Contra esta separação entre pecadores e cidadãos de bem, se rebela um grupo de pessoas lideradas por uma advogada, cuja mãe idosa foi assassinada por uma milicia religiosa, e um homem, cuja filha — de quem somente sabemos que queria ver o mar – recebe o “decreto” com dez segundos de antecipação quando ele, querendo realizar o desejo da filha, leva-a numa viagem de carro por uma linda paisagem do litoral onde ela é torturada e morta na frente do pai, desesperado e preso debaixo do carro.

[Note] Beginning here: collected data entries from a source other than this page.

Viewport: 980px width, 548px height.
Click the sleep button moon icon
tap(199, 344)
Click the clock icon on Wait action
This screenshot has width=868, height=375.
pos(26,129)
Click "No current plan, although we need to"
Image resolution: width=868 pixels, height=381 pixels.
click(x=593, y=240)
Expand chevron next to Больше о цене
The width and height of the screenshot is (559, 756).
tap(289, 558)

Este pai e professor de sociologia se recusa a julgar a filha como pecadora e, se rebelando contra a religião moralista, diz calmamente que ele encara os decretos e demonstrações como catástrofes naturais, terremotos ou enchentes, mas que: “se este é verdadeiramente um ato de deus e sua vontade é essa que a Nova Verdade diz, não temos escolha senão de negar a deus, porque nesse caso ele não se importa conosco”. Por seu ativismo, este pai é vítima da milícia religiosa que o queima vivo, exibindo os restos mortais pendurados em frente à sua universidade como advertência.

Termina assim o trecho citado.